There have been so many bad movies made about rock bands and music — especially in the past couple of years — that it's tempting to cut the uneven "Rock Star" some slack.

And that's in spite of the fact that this musically based comedy-drama runs out of steam about two-thirds of the way in and never fully recovers.

Still, at least the film seems to love music — in particularly, the unfairly ridiculed genre of "hair-metal." And it does a pretty credible job of showing why its fans got so caught up in it, as well as making a case for why it began to die out (it is loosely based on a true story, after all).

However, the punchless conclusion doesn't really fit here, which even a score of amusing outtakes at the end can't conceal.

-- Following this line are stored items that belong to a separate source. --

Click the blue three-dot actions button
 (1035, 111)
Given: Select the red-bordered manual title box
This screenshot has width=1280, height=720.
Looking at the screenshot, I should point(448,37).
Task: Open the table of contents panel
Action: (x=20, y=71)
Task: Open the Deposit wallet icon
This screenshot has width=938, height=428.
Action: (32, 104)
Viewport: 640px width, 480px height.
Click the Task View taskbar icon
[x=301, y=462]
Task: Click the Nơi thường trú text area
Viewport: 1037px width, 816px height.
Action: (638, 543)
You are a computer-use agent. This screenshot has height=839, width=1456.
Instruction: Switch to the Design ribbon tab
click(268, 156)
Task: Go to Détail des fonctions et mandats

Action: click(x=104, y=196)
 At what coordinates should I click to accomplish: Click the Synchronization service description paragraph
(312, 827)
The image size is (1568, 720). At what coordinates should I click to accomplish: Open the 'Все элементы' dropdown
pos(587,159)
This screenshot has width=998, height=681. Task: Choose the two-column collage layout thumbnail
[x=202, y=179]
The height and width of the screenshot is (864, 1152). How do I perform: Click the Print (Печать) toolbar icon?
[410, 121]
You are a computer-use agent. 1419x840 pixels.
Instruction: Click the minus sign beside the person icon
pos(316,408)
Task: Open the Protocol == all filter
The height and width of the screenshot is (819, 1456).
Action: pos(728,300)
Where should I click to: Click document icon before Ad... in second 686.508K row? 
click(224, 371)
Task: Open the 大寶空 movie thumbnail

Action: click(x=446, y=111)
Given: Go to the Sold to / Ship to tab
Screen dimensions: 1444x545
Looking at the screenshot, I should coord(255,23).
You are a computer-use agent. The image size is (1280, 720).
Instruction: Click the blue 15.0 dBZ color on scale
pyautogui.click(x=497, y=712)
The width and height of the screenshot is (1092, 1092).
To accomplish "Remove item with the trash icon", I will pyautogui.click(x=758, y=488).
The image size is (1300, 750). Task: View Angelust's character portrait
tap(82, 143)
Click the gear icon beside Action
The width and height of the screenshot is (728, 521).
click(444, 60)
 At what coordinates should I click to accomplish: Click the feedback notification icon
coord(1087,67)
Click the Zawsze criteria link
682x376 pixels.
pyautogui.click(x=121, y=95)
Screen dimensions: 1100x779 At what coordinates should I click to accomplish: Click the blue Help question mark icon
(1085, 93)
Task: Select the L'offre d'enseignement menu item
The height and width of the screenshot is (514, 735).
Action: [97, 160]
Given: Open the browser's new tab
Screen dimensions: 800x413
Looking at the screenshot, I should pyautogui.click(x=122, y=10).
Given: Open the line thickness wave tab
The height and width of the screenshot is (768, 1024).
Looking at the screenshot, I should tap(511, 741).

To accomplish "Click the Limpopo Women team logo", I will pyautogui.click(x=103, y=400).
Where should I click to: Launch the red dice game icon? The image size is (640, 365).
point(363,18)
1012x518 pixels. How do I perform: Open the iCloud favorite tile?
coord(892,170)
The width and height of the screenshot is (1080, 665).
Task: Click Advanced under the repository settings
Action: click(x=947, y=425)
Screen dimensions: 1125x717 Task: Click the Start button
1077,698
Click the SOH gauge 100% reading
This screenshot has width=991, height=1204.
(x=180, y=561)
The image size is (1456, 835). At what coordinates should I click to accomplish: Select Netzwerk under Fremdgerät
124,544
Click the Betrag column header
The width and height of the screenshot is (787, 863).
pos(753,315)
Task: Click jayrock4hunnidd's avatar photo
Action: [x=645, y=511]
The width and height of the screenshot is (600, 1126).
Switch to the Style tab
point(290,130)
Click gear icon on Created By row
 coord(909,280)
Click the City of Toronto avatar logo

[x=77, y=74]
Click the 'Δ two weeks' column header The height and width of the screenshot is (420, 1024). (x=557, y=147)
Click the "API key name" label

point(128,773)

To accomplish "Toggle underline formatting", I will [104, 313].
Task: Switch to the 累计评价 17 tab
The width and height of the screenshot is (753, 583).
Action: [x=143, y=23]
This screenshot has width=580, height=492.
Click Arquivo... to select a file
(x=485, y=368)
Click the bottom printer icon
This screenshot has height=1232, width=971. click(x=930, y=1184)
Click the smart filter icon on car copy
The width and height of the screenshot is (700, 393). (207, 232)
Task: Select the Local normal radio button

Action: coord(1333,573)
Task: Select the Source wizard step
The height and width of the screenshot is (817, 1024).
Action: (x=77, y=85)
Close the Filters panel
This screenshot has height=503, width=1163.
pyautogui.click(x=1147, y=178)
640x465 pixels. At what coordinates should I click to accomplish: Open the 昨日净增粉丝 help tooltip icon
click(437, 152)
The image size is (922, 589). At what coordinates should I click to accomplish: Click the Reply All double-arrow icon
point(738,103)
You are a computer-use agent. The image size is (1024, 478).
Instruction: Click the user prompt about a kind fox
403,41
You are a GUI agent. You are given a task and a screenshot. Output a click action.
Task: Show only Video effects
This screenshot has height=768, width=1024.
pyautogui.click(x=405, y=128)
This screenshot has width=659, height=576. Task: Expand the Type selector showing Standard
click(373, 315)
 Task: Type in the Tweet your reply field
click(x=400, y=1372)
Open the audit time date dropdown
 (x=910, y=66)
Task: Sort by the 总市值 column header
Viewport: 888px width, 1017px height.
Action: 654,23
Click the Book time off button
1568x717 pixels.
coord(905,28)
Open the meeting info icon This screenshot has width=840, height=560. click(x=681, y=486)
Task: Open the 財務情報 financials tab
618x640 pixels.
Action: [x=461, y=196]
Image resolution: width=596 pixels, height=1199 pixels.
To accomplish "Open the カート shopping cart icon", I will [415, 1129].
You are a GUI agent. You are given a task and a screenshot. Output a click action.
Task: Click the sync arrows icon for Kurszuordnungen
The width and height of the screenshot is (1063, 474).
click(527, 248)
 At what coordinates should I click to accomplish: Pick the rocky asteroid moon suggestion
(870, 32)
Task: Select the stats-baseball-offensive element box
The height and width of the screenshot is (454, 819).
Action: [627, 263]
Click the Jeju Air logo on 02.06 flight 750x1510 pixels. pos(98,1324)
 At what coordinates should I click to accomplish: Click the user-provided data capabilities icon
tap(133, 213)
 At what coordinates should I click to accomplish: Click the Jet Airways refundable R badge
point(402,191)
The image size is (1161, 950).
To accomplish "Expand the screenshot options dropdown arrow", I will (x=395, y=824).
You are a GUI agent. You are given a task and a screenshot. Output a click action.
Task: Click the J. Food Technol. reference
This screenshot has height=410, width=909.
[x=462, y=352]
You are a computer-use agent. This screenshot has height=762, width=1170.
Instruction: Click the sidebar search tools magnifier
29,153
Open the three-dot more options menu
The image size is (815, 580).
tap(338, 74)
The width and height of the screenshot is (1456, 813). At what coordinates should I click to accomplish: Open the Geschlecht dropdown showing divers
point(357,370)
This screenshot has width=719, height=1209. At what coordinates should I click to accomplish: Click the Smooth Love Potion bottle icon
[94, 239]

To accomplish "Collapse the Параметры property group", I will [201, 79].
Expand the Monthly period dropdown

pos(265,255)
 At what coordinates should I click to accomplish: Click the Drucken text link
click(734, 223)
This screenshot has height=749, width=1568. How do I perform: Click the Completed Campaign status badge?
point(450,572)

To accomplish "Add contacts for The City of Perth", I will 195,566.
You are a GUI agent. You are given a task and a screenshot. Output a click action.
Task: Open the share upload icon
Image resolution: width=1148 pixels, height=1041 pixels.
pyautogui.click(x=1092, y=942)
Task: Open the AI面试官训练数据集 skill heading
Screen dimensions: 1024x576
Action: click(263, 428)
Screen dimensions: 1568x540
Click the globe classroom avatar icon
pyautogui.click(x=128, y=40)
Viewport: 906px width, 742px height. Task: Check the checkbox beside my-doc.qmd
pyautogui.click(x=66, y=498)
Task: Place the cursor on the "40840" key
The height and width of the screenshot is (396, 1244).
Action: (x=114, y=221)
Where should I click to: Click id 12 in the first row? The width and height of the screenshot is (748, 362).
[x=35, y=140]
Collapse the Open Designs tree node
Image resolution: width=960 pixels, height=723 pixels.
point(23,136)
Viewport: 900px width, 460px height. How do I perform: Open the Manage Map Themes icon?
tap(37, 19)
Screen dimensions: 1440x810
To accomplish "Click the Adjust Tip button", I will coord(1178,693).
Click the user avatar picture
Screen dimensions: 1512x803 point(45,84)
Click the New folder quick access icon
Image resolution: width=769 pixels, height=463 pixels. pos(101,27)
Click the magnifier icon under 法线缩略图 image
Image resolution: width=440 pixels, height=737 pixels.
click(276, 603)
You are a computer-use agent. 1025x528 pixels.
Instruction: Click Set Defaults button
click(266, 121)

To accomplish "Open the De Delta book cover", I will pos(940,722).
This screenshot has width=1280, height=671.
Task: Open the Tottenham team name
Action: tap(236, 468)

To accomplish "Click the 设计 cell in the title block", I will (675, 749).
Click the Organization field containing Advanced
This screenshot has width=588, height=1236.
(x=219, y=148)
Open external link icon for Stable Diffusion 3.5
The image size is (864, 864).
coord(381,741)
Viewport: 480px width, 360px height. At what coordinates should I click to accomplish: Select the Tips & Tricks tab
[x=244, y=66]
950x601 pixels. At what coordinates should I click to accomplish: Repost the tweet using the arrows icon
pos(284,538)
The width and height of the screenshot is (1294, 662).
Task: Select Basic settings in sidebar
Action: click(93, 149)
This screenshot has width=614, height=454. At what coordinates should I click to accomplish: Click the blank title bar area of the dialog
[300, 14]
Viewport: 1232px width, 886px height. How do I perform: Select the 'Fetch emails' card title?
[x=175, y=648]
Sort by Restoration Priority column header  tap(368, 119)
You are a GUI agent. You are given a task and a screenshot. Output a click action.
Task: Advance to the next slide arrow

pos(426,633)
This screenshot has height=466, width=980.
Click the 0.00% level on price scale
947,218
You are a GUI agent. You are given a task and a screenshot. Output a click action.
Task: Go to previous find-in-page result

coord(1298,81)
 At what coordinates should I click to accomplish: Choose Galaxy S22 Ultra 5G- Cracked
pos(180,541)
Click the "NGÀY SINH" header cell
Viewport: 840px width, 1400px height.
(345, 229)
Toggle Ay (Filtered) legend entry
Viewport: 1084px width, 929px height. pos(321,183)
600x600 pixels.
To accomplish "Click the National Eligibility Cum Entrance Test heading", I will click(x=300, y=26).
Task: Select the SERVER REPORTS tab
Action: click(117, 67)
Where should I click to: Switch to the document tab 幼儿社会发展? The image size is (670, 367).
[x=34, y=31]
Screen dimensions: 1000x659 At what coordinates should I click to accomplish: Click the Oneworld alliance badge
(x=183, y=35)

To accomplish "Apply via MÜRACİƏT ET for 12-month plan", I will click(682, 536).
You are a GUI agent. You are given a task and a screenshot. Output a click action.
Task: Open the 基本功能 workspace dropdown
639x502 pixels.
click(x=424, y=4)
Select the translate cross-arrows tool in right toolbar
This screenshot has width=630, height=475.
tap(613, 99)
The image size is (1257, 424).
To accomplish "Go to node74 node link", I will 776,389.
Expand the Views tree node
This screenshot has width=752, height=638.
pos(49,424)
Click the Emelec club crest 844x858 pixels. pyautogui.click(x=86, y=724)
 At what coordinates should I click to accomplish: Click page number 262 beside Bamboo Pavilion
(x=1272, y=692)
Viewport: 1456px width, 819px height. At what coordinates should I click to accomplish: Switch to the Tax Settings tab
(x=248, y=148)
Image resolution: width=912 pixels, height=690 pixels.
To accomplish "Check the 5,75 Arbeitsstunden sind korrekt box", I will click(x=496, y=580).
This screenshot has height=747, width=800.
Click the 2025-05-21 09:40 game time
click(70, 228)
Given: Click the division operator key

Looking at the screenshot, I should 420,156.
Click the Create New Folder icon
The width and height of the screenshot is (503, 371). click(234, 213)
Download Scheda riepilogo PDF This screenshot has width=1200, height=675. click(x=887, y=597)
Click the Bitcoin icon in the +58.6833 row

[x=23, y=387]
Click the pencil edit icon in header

The film's title refers to Chris Cole (Mark Wahlberg), a Pittsburgh youth devoted to his favorite band, Steel Dragon.

Chris takes the music seriously — to the point of insisting that his bandmates in "tribute band" Blood Pollution slavishly re-create Steel Dragon's biggest hits. Unfortunately, they believe he's taking it too seriously and boot him out rather unceremoniously.

So Chris and his girlfriend/agent Emily (Jennifer Aniston) mull over his options, which are brighter than you might think. As it turns out, the other members of Steel Dragon have had it with their singer (Jason Flemyng) and begin auditioning replacements.

And guess who they pick? Chris, who is dubbed Izzy by his heroes and who quickly wins over his new bandmates and fans. But as his fame grows, Chris and Emily find themselves drifting farther and farther apart.

In terms of content, the film shares a few things in common with last year's unfairly neglected "Almost Famous" as well as "Boogie Nights," the film that cemented Wahlberg's reputation as an actor.

Unfortunately, since the filmmakers (director Stephen Herek and screenwriter John Stockwell) seem to be at odds about whether the movie is supposed to be an all-out comedy or something more "important" than that (like the other two films), it gets a little overbearing.

What makes it work in spite of those faults, though, is Wahlberg, who is finally starting to deliver on his initial promise. Here he gives a performance that's both endearing and riveting.

As for Aniston, she seems a little wrong for the role but still manages to hold her own with Wahlberg and several real-life rockers.

"Rock Star" is rated R for occasional use of strong profanity, vulgarity (use of gestures, slang and suggestive dancing), flashes of female and male nudity, brief suggested sex, brief drug use (marijuana and amphetamines) and brief violence (a concert scuffle). Running time: 107 minutes.